The video in the center 320 x 240 box within CitiGold Live's main interface is in a constant state of motion: Talking heads move against simple, monochrome backdrops, cutting away to long shots of colorful virtual sets and a wide range of interlaced feature-style and promotional footage. The 24 non-union actors selected for the final project reflect a range of ages and ethnic backgrounds. "That kind of diversity also underscores the fact that as a CitiGold customer, you have access to this wide range of experts, which is really what the actors represent," says Kim Milt. "But the most important thing was talent. They had to look and sound like bank professionals. If someone couldn't deliver the dialogue, we wouldn't have been able to shoot so quickly and so well."

The actors and one bank executive, dressed conservatively in a bank-favored pallette of navy blue, gray and tan, were shot against a green screen in Betacam SP on a Manhattan sound stage.

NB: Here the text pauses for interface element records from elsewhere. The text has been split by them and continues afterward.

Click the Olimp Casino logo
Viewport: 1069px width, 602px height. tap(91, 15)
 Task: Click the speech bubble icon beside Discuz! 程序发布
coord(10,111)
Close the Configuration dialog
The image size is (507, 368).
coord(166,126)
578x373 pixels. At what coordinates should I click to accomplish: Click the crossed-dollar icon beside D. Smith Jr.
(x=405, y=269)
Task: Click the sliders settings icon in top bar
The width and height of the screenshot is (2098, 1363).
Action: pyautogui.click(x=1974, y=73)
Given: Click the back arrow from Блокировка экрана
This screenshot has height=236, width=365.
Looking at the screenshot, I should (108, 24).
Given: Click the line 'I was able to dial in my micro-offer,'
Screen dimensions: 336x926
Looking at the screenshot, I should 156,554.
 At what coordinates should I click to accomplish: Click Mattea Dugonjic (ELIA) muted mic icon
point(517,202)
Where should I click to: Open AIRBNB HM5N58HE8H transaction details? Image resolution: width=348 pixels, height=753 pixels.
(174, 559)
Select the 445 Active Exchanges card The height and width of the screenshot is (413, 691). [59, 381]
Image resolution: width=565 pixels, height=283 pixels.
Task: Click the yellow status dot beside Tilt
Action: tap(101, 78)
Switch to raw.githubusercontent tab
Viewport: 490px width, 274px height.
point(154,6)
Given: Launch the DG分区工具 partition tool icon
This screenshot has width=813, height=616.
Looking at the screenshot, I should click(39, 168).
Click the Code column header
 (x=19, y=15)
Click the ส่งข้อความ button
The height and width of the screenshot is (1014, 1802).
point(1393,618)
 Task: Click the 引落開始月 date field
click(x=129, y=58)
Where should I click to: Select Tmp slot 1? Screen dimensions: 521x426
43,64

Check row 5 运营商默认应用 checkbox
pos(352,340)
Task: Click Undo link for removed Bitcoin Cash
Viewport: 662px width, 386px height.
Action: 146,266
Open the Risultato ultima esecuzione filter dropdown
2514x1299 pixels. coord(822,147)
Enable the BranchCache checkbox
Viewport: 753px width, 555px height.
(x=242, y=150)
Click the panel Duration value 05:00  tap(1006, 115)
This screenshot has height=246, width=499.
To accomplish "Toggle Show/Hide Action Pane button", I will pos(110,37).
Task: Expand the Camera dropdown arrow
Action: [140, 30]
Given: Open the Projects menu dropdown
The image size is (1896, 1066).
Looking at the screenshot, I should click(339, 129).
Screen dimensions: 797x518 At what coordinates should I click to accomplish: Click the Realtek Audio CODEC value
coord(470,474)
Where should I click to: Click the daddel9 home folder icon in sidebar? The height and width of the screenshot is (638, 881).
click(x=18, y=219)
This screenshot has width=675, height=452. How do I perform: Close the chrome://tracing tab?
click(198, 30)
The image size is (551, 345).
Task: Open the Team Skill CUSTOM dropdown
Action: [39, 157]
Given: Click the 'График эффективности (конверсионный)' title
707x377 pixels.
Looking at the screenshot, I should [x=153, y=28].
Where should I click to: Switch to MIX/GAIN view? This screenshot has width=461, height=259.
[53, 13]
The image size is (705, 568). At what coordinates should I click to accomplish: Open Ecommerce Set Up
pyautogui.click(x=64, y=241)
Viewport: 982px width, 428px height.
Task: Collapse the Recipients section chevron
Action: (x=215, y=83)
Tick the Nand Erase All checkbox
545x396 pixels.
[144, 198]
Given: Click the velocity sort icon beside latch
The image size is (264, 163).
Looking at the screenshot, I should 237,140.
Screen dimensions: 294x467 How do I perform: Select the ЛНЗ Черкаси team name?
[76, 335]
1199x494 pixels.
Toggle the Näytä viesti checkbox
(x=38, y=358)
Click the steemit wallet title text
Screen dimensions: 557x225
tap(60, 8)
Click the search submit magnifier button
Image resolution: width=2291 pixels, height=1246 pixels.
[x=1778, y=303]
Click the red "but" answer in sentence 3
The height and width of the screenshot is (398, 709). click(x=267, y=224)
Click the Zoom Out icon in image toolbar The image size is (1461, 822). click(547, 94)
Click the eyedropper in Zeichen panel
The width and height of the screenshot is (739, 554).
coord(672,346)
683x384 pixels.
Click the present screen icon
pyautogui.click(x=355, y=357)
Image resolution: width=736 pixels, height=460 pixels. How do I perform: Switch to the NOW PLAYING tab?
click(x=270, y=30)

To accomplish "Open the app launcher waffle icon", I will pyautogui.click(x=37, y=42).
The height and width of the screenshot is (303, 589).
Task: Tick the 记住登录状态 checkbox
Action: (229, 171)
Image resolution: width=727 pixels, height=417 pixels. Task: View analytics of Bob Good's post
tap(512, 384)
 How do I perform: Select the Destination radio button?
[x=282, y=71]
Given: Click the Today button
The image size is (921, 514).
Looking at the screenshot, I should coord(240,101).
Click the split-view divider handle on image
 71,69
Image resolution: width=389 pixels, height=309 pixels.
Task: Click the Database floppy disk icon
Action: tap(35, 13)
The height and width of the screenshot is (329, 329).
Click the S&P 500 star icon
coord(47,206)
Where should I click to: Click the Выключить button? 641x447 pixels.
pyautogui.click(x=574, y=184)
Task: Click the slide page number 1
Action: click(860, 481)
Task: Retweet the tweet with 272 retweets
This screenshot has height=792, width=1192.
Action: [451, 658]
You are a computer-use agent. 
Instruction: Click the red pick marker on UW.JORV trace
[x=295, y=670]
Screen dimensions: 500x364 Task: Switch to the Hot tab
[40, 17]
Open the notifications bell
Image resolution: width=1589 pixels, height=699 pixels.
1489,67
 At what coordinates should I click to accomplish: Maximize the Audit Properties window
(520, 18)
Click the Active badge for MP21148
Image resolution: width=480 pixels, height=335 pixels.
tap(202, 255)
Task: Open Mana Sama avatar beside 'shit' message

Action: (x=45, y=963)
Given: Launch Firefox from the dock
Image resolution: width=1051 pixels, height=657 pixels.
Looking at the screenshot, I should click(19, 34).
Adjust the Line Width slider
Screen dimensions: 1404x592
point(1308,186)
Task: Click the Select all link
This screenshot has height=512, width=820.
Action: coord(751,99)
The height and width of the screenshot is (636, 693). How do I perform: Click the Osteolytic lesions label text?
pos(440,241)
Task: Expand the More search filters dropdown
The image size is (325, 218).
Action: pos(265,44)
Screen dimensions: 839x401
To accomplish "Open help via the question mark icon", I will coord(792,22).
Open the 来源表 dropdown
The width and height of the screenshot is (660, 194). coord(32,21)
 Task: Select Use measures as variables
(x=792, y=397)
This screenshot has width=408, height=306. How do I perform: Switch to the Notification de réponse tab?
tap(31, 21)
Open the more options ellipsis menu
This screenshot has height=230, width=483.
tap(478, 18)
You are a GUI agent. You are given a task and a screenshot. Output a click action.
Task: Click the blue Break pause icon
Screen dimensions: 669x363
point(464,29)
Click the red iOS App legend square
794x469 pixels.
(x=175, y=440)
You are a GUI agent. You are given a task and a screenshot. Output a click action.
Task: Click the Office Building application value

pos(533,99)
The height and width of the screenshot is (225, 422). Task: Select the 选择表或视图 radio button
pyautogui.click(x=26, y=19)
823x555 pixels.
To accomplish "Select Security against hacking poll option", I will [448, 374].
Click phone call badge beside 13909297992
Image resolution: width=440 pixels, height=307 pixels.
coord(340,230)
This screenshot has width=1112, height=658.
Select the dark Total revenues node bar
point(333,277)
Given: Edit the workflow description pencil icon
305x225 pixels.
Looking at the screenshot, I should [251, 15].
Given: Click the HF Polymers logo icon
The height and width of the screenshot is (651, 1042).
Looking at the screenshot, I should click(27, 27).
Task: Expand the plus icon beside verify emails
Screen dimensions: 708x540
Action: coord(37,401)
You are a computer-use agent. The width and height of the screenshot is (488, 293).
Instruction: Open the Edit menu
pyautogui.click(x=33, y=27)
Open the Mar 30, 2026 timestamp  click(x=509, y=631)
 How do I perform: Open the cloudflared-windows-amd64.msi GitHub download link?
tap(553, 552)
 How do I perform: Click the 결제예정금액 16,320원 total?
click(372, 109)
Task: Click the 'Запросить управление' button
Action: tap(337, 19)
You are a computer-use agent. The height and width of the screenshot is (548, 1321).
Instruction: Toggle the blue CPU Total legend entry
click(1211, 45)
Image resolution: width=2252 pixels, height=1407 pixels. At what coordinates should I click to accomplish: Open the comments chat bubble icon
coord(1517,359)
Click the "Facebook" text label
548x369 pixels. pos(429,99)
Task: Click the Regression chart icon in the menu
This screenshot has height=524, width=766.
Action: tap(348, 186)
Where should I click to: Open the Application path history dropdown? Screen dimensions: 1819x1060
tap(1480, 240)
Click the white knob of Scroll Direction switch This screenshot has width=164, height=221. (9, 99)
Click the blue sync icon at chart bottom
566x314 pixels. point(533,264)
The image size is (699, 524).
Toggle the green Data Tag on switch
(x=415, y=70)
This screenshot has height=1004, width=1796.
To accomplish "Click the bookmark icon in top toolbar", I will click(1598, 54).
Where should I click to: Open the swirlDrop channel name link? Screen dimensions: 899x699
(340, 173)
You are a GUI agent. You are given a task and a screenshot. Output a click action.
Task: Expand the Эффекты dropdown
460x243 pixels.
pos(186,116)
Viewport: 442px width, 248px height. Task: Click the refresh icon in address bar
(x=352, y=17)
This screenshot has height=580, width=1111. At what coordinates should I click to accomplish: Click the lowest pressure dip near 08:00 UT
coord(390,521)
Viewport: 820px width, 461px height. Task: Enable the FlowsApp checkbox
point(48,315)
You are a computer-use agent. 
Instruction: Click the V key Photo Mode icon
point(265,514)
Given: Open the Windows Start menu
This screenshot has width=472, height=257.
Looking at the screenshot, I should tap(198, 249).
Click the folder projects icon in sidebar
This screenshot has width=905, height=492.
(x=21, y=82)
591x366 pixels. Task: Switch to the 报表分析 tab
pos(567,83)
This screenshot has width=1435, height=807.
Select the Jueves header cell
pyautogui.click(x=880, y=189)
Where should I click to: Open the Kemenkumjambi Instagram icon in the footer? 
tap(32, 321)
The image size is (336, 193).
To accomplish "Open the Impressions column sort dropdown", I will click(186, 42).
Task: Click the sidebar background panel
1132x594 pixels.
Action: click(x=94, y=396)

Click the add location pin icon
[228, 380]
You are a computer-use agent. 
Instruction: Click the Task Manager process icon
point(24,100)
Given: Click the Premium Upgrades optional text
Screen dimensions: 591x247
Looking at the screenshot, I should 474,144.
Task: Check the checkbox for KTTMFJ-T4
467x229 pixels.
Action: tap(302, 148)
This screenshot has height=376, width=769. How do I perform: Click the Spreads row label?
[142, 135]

The total shoot took less than two days. "The video part of this project, for me, was not a whole lot more complicated than lunch," says Milt, who sees no difference between shooting for TV and shooting video to be delivered in a highly compressed format on CD-ROM. "TV requires big images -- so does this," he says. "We shot all of the actors twice: once in three-quarter and once in a tight head."

Lighting was another matter. "The most important thing to remember when lighting for video for interactive is to have flat, solid light on the background so that the actors will key out correctly," he says. "It was actually easier to get our keys off the Sony VX 1000 than the Beta, so next time, we might consider shooting the whole thing digitally." Other than that, he says, he simply lit each person the way he or she needed to be lit. "Whether we used side or top lighting, we did whatever we had to do to make them look good."

Lost in Space

Without CG, Milt's actors would be nothing more than detached, well-lit figures floating on a sea of green. "We waited to build the virtual sets until about one month into the project, so we had a better sense of what the feel of the project would be like," he says. "I wanted something that would look like a gallery and be businesslike, but which would convey a sense of the future, as well. We created these giant monoliths and filled them with stock and Citibank footage" Each set, different for every actor, was developed at MetCreations' Bryce 3D and Infini-D. "Then we put all the pieces together. It went together like a piece of cake."